Или вот. Володик Зарубин рассказывал. О том, как со своей первой любовью встретился. Жена с сынишкой как раз на лето уезжала, вот он и встретился, пригласил, вино два дня выбирал. Ключарев спросил: «Что ж ты грустный, Володик? Или не понравилось?» – «Понравилось. Вот только она пластинки все унесла». – «На память, что ли?» – «Говорит – да». – «Неужели все забрала?» – «До единой. Как цыганка. Вместе с коробками. Оставался уже только Робертино». – «Лоретти?» – «Ну да. Говорю ей: он у меня переросток, уже осипший, голос потерял… Ничего, говорит, в этом, говорит, даже особый драматизм есть. Взяла».
Оно Володик и приврать горазд. Шутник. Да ведь и не совсем же шутка… И он, Ключарев, с Лидой ведь тоже почти предвидел. То есть когда только начиналась эта любовь – скрытная, тайная, с телефонным шепотом и оглядкой, с худосочной поэзией четырех чужих стен, постели и двух бутылок вина на столе, – он ведь уже тогда знал, что все это нормально, стандартно, в точности как у других и что эти-то нормальность и стандартность где-нибудь ему аукнутся. Без особой боли, грубенько, но аукнутся.
Так что тут даже соответствие. Такая плата. Такая и любовь была. Начинаешь и уже наперед знаешь – игра… то есть, конечно же, оно тоже человеческое, наше, что-то ты получаешь, и утоляешь, и даже душой свежеешь, но ведь игра. И ходы наперед. Оно сначала-то ты распахиваешься, рвешься и будто бы даже в море – как же без этого слова! – в море зовешь, и уж конечно, в открытое, и конечно, с волнами. Но проходит некоторое время, и уже держишь лодочку ближе к берегу. Во-первых, аккуратность – «Надо нам быть начеку, зачем нам всякий шум и домыслы?» – затем упорядоченность, два раза в неделю, можно и раз, по пятницам. И больше-то всего боишься, что, скажем, не выдержит она игры, влюбится слишком, вспыхнет, и тут уж приходится сдерживать. Не надо, лапочка. Не нужно, лапочка. Ни к чему, лапочка… Да она ведь, лапочка, к счастью, сама настороже, ум на стреме, и сдерживать, в сущности, ее не приходится, потому что озабочена она, как скоро выясняется, одной-единственной и очень трогательной мыслью: как бы ты не влюбился слишком.

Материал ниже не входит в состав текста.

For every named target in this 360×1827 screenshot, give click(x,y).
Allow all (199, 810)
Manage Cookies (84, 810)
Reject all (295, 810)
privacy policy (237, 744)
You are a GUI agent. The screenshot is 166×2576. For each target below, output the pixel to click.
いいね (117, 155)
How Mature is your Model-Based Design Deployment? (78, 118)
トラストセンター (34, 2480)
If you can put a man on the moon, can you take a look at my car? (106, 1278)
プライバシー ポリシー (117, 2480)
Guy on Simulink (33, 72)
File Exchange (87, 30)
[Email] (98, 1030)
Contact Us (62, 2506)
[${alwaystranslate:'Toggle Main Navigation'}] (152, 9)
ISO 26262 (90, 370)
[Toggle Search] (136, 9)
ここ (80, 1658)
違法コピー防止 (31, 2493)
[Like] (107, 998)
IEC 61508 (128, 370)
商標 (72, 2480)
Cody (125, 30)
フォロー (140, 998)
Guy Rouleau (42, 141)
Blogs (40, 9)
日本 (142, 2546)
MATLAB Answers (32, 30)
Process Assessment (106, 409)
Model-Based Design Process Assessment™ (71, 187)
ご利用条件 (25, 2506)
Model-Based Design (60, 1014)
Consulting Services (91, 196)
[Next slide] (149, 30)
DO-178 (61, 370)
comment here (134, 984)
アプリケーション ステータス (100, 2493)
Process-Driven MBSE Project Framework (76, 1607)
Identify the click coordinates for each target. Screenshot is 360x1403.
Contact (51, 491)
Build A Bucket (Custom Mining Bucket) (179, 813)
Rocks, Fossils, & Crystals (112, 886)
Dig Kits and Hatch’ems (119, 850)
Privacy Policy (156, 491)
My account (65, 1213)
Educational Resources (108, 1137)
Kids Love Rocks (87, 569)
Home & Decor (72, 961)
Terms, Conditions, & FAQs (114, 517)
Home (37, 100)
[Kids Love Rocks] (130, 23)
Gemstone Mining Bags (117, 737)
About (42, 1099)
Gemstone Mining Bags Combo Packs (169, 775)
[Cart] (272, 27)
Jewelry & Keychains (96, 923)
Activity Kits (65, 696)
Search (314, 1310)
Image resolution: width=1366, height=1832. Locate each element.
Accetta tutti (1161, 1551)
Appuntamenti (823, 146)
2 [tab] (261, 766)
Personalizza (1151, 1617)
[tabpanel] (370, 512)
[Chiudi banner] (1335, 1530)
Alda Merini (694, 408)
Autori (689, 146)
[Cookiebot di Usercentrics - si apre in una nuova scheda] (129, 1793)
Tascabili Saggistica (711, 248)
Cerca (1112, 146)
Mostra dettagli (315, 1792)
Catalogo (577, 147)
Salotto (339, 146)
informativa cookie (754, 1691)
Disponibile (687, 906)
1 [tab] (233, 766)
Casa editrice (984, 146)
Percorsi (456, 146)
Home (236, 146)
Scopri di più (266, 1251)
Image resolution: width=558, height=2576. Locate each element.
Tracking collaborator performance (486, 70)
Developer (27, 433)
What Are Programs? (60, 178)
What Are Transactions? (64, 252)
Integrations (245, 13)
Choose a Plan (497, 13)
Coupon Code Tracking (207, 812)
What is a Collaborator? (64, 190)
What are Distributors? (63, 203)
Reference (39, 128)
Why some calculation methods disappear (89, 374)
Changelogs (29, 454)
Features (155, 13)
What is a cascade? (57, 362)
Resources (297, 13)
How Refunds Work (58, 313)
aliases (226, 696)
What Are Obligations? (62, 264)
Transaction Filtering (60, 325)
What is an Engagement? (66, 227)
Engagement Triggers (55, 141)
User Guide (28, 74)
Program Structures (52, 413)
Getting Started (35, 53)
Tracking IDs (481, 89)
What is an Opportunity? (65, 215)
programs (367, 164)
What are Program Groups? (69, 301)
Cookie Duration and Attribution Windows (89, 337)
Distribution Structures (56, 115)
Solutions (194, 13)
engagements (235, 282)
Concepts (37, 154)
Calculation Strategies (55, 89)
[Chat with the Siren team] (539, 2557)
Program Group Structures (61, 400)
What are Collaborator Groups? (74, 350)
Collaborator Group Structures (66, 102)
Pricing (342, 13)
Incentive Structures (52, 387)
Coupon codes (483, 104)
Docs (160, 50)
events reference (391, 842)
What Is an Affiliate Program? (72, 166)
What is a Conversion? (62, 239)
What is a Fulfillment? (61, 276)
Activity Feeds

И вот. Смеются над командированными – ребятки, приехав в деревню, или на какой-нибудь пляж, или в поселок, с первого же дня смотрят на местных женщин, как голодные средневековые солдаты. А ведь, в сущности, не смеяться, сочувствовать им надо. Ведь бедняги. Ведь намучились они с боязливенькой стандартной любовью, скрученной и сидящей в телефонном шнуре. Оно ведь и воли хочется. Оно ведь и луг зеленый тоже бывает. И камыш колышется. И чтоб оглянуться и лошадей на опушке увидеть.
В Старом Поселке их звали чокнутыми. Жили они в седьмом бараке – в комнатушке их было трое. Трое работяг, которые говорили исключительно о женщинах. О женщинах, а все остальное в жизни было для них малость и глупость. После работы они пили пиво, играли в карты (домино Ключарев не видел ни разу), курили без передышки и говорили о неземной своей любви.
Был среди них Баев, приехавший сюда на стройку следом за «своей». Он любил ее «сызмальства» – она приехала сюда с мужем, а Баев за ними. Он почти следом ходил за ней, был чаще других бит, предупреждаем – все напрасно.
– Как увижу я, братцы, глазки ее голубенькие! – говорил Баев, шлепая туза козырем, говорил молодцевато и одновременно со слезой. – Как увижу, и ничего мне больше не надо!
А напротив него сидел почти совсем облысевший Бахматов – этот был другого сорта, сорокалетний, хищный, ненасытный и себе на уме. Он преследовал молоденькую Галю Строеву. Он уже сменил трех жен, но все было «не то». Не везло ему. Бахматов ничуть не отчаивался и свято верил в свою звезду:
– Найду я ее, ребята. Найду… Любовь искать надо. Она одна-единственная. И только твоя, как твоя судьба. – И он улыбался острыми глазками. – Она, моя козочка, еще где-то прыгает… Она ж еще не знает, что я ее судьба.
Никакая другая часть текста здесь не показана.